1,2,3,5Diabetes Centre, Royal Prince Alfred Hospital, Level 6, West Wing, Missenden Road, Camperdown, NSW, 2050, Australia

4Department of Transplantation Medicine, Royal Prince Alfred Hospital, Missenden Road, Camperdown, NSW, 2050, Australia

 

4,5Sydney Medical School, The University of Sydney, D06, Sydney, NSW, 2006, Australia

Volume (2014), Article ID 886759, Journal of Research in Diabetes, 13 pages, DOI: 10.5171/2014.886759

Received date : 31 October 2013; Accepted date : 7 January 2014; Published date : 17 December 2014

Academic editor: Vantyghemmc

Cite this Article as: Lisa R. Simmons, Lynda Molyneaux, Elizabeth L Chua, Steve Chadban and Dennis K.Yue (2014), " Investigation of the Glycaemic Profile of Corticosteroid-Induced Diabetes following Renal Transplant using Continuous Glucose Monitoring", Journal of Research in Diabetes, Vol. 2014 (2014),Article ID 886759, DOI: 10.5171/2014.886759

Copyright © 2014. Lisa R. Simmons, Lynda Molyneaux, Elizabeth L Chua, Steve Chadban and Dennis K. Yue . Distributed under Creative Commons CC-BY 3.0

Abstract

The aim of this study was to use continuous glucose monitoring (CGM) to evaluate the timing and magnitude of glucose excursions in renal transplant recipients receiving oral prednisone, which may assist in determining optimal time for detection of hyperglycaemia and treatment strategies for this group of patients Ten patients underwent CGM at 3-10 weeks post-kidney transplantation.
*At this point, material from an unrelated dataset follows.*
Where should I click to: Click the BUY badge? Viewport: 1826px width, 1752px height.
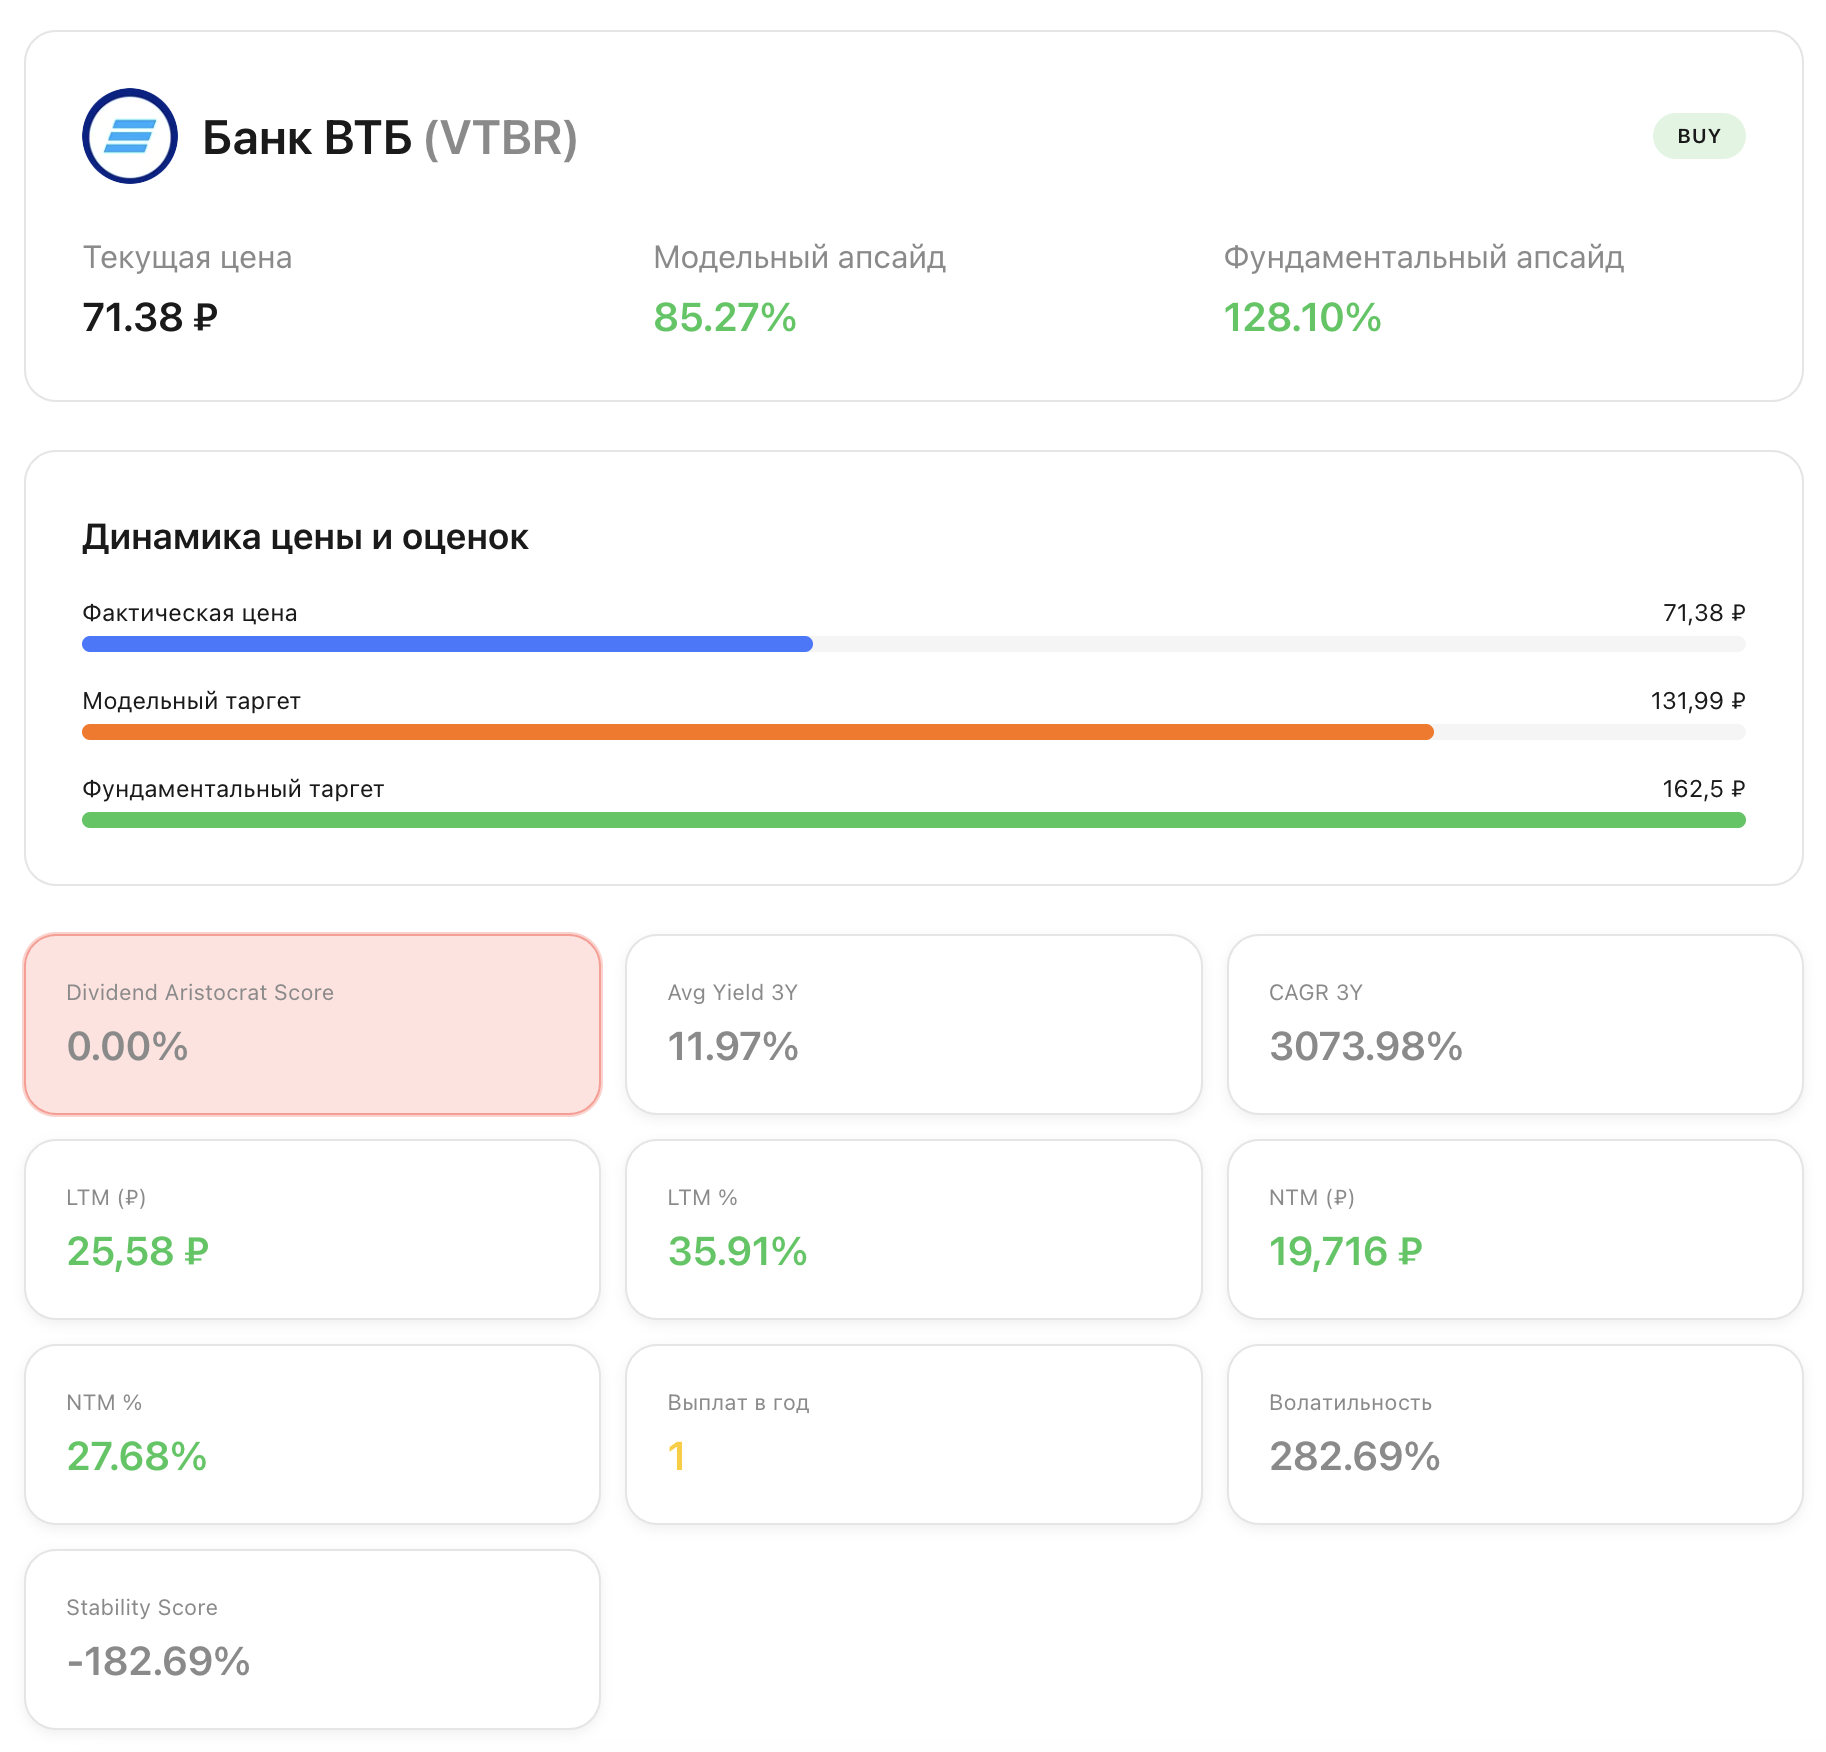tap(1698, 134)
CGM was undertaken for 3 consecutive days and area under the curve (GAUC) was calculated for morning, afternoon and evening and compared to night. Multivariate analysis was used to determine factors associated with hyperglycaemia. Hyperglycaemia was most severe in the afternoon period. The presence of established diabetes was a significant determinant of the magnitude of rise in GAUC in the Morning and Afternoon Periods (p<0.002). Night-time hyperglycaemia was predictive of high GAUC at all other time periods. Kidney transplant recipients taking prednisone, a calcineurin inhibitor and mycophenolate exhibited a maximal increase in blood glucose during the afternoon. BGL measurement in the afternoon is likely to be more sensitive than fasting BGL in detecting hyperglycaemia and guiding the need and timing for antihyperglycaemic therapy. By contrast, measurement of fasting BGL alone, an inadequate measure.
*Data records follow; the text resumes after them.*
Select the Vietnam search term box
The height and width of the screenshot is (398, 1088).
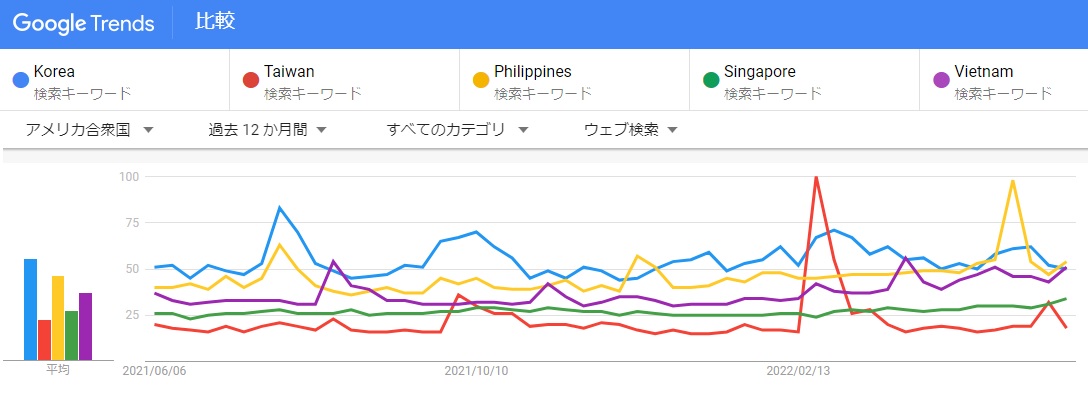pos(1004,80)
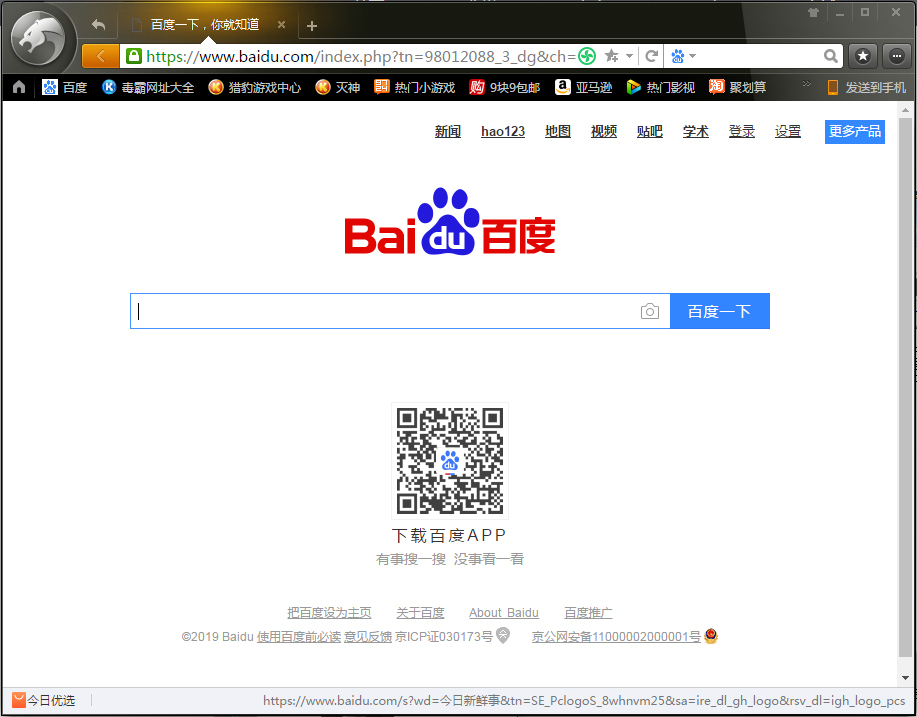
Task: Expand the search engine dropdown arrow
Action: [x=693, y=57]
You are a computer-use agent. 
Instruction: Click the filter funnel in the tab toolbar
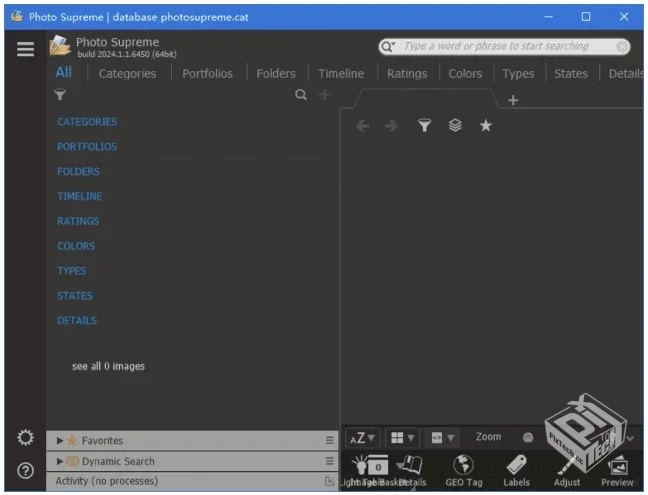(424, 126)
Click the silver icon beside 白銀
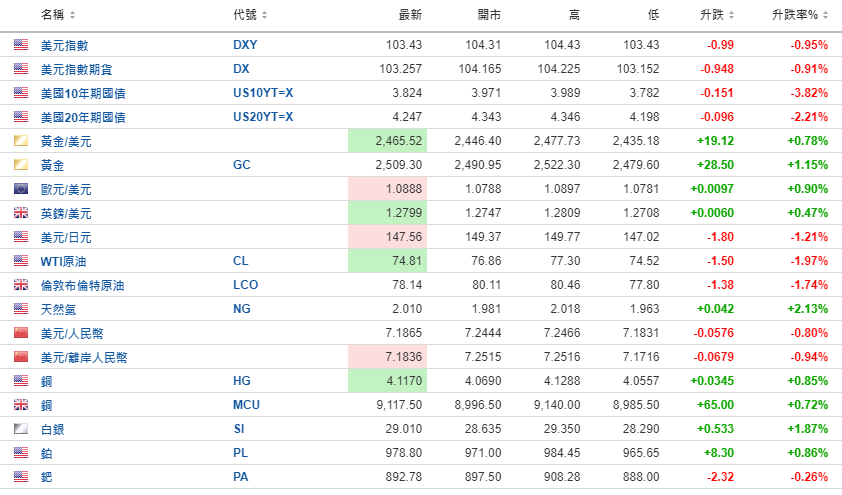Viewport: 842px width, 495px height. (x=21, y=429)
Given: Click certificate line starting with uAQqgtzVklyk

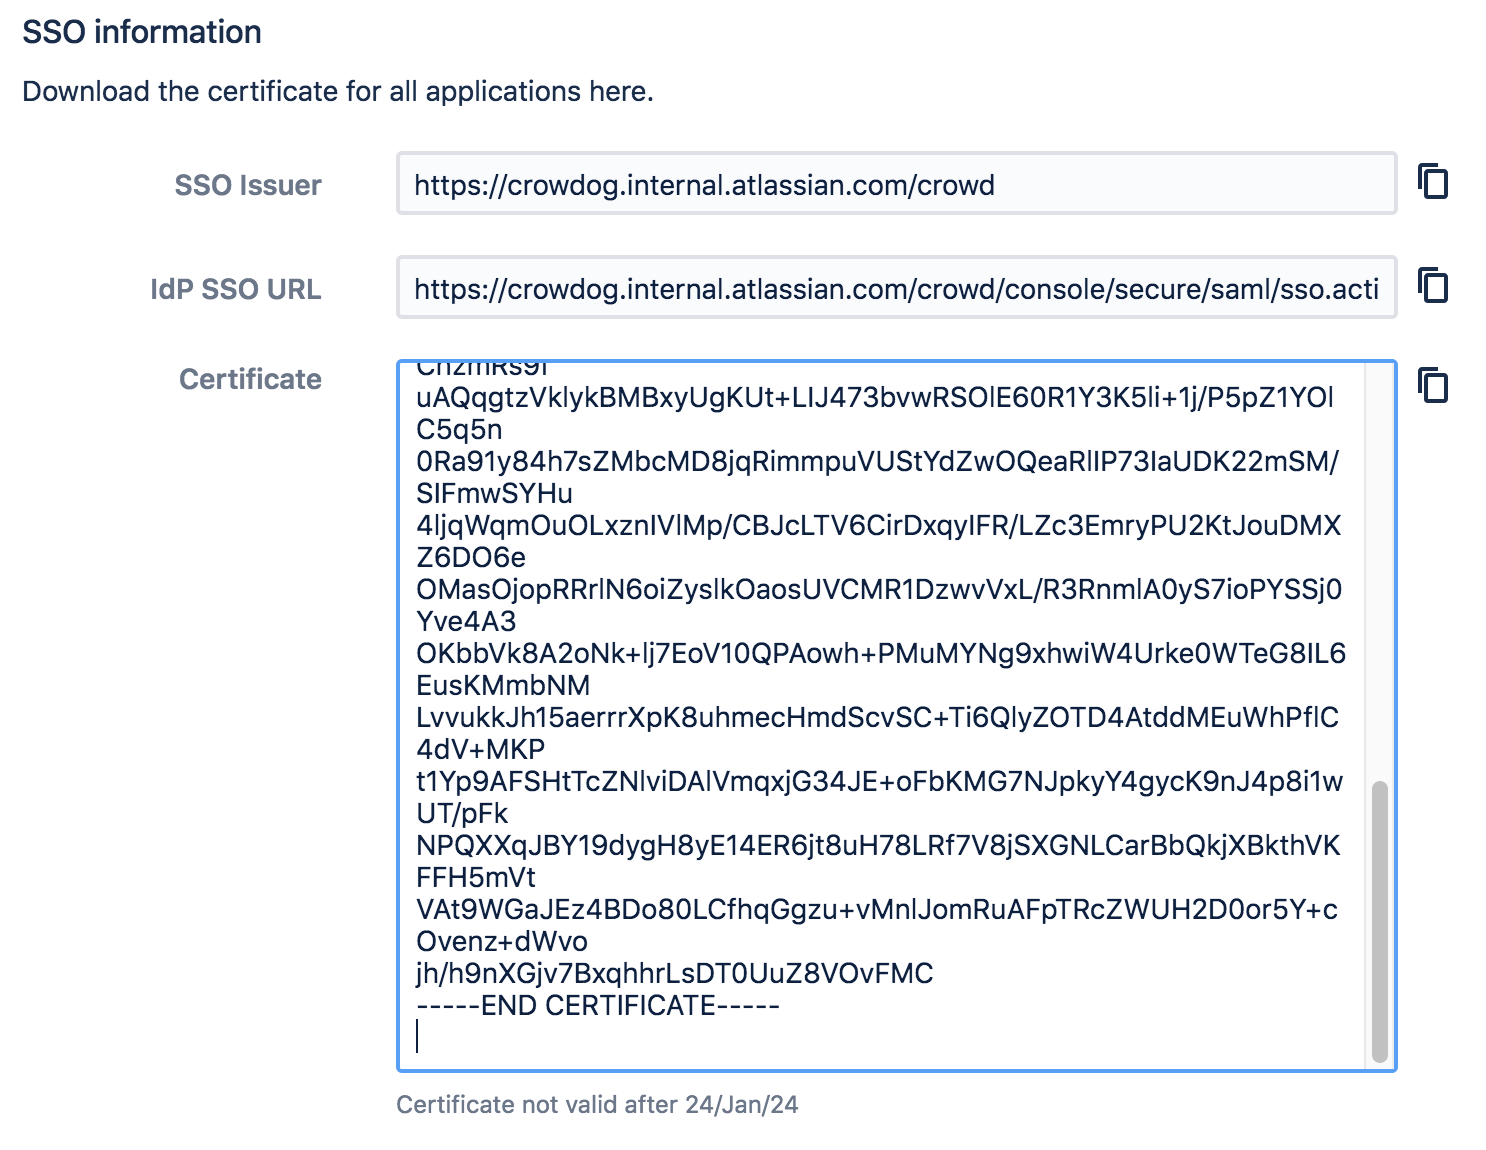Looking at the screenshot, I should [874, 398].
Keywords: corticosteroids, diabetes, transplantation, continuous glucose monitoring

Introduction

Glucocorticoids are commonly used in combination with other immunosuppressive agents, including calcineurin inhibitors and mycophenolate, for the prevention and treatment of transplant rejection. Their use can be accompanied by hyperglycaemia which may worsen pre-existing diabetes or precipitate new onset diabetes after transplantation (NODAT). Mechanisms of glucocorticoid induced hyperglycaemia are multifactorial and the resultant hyperglycaemia is likely to vary depending on the type and frequency of its administration 1-6.
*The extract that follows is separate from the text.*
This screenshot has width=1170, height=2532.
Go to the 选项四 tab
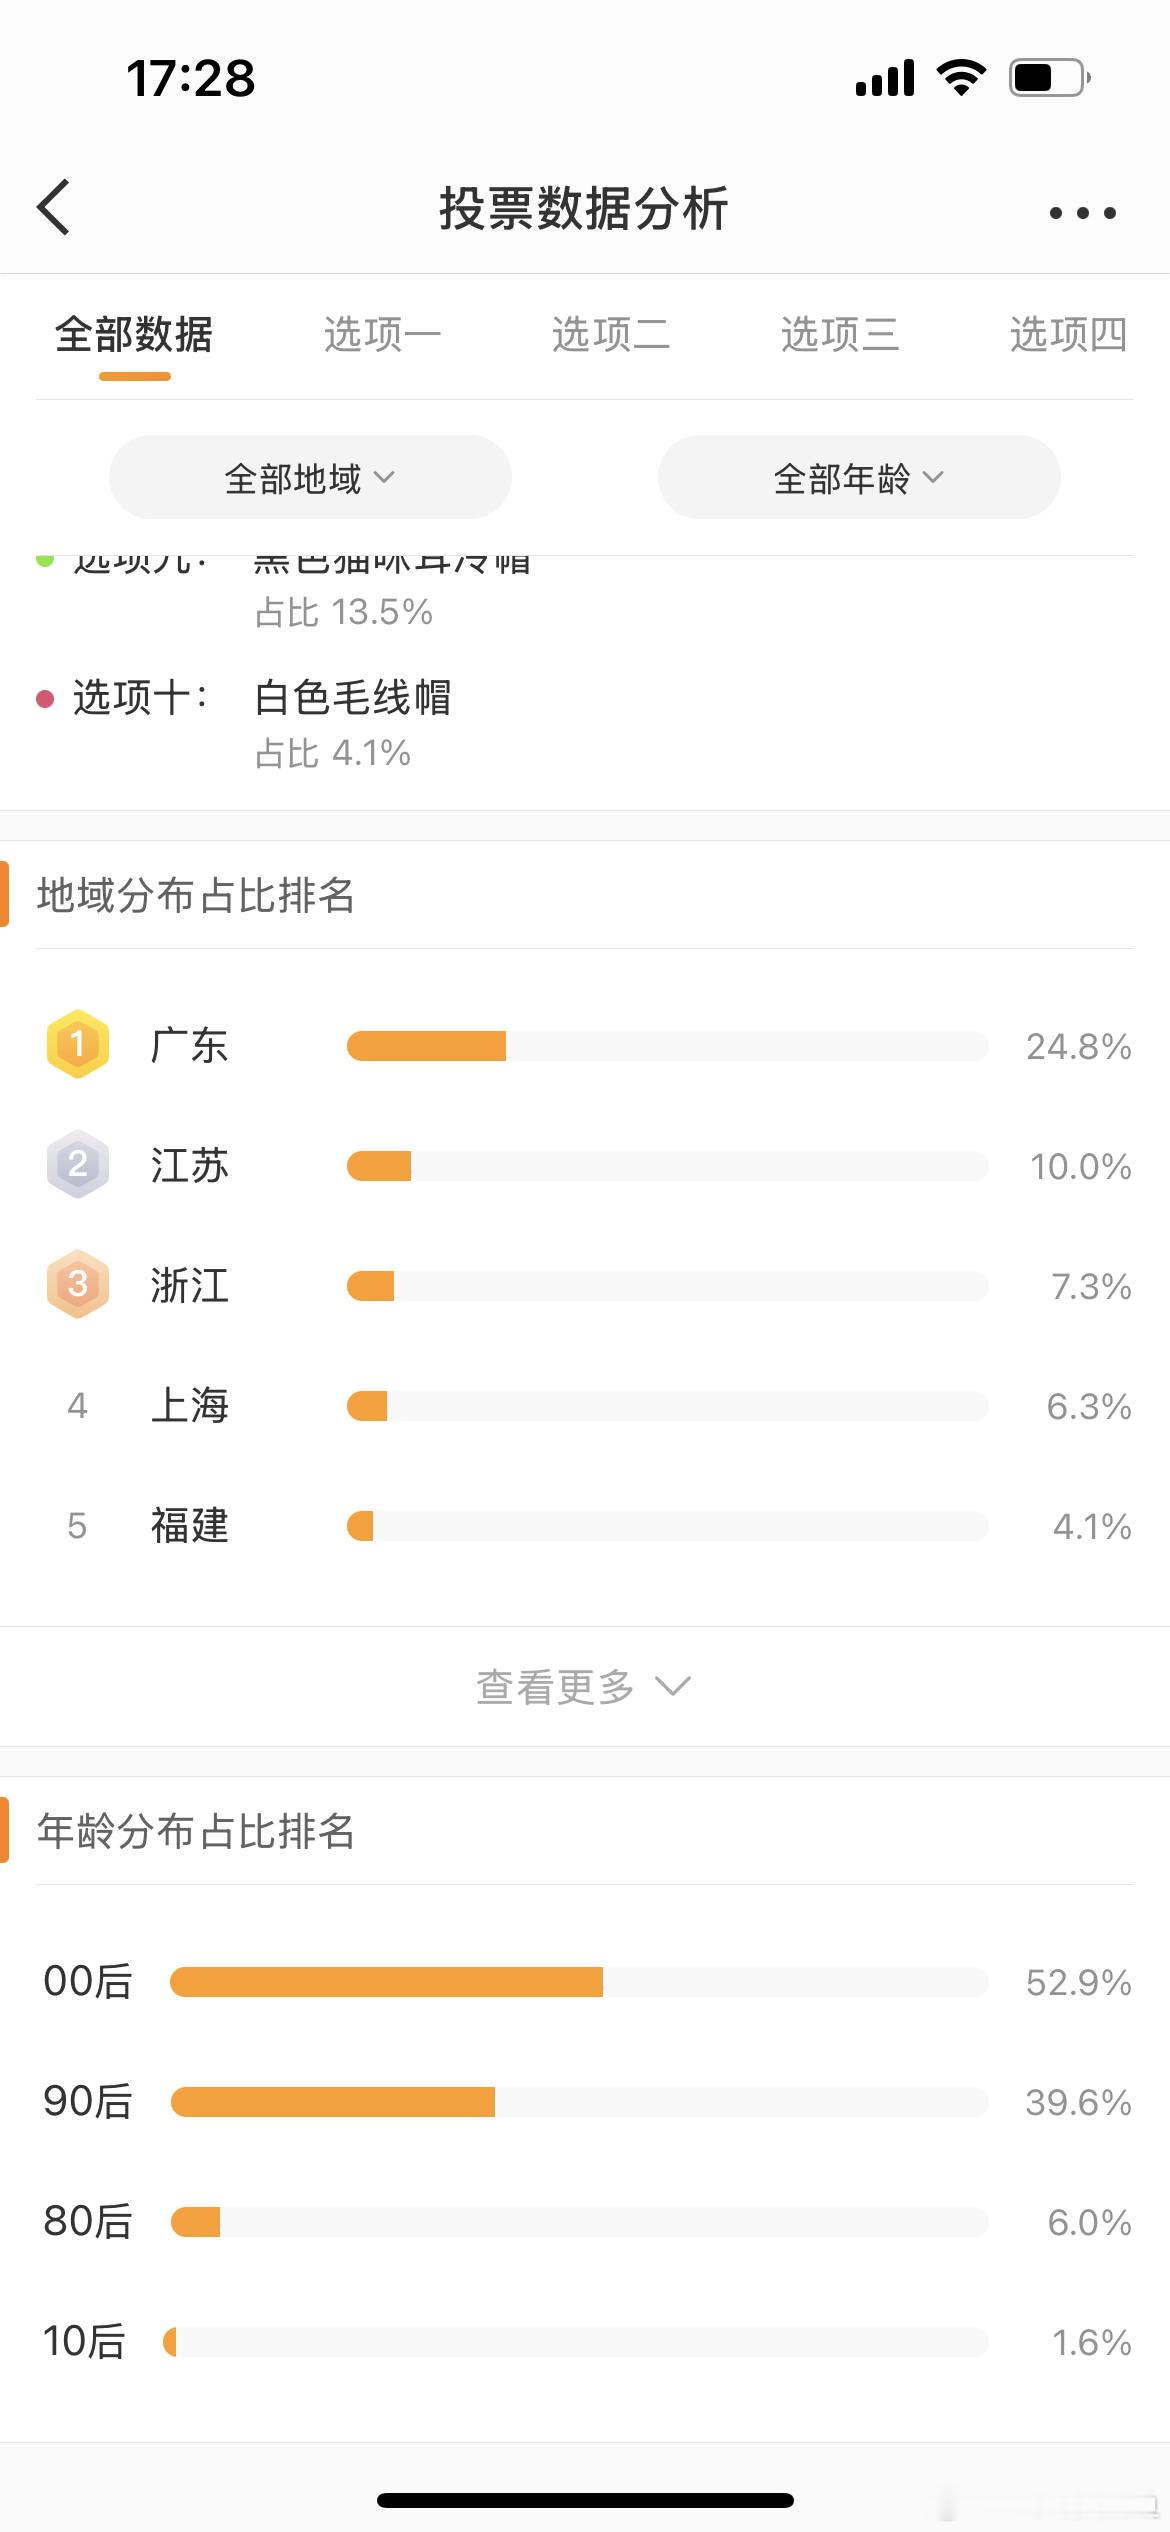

Studies in renal transplant recipients have shown that between 2 and 50% develop NODAT, increasing morbidity and mortality and reducing graft survival 7-13. This variability in incidence is thought to be due to lack of standardised definitions or diagnostic criteria used in early studies, short observation periods, varying therapeutic regimens and differing prevalence of diabetes in different study populations. The risk also appears to increase with higher daily doses of glucocorticoids. Recent data suggest that NODAT incidence increases over time: 10%-20% at 1 year, 20%-25% at 3 years, and 25%-30% at 10 years post-transplant 14-17. A recent study has also shown that hyperglycaemia occurs commonly immediately post-transplant in non-diabetic kidney recipients and that higher blood glucose values in the early post-transplant period may identify patients at risk of developing NODAT 18.

Few studies of optimal strategies to diagnose and manage hyperglycaemia, during the use of glucocorticoids and other diabetogenic immunosuppressive agents, are found in the literature and little evidence exists to quantify the time of day and length of the resultant hyperglycaemic excursions. Continuous glucose monitoring (CGM) provides a new method of obtaining comprehensive glucose profiles and providing information regarding the direction, magnitude, duration and frequency of fluctuations in blood glucose levels 19-21. It allows the identification of trends, often unnoticed with intermittent blood glucose and HbA1c measurements and provides information regarding nocturnal hypoglycaemia and postprandial hyperglycaemia 22-23.

Accurate detection of blood glucose patterns could assist in determining the type and timing of treatment required and may also be used to identify the best time for finger-prick blood glucose monitoring. This study aimed to explore the occurrence, timing and distribution of glucose excursions by CGM in kidney transplant recipients receiving glucocorticoids, and confirm whether they exhibit consistent diurnal variation by analysing their 24 hour glucose profiles.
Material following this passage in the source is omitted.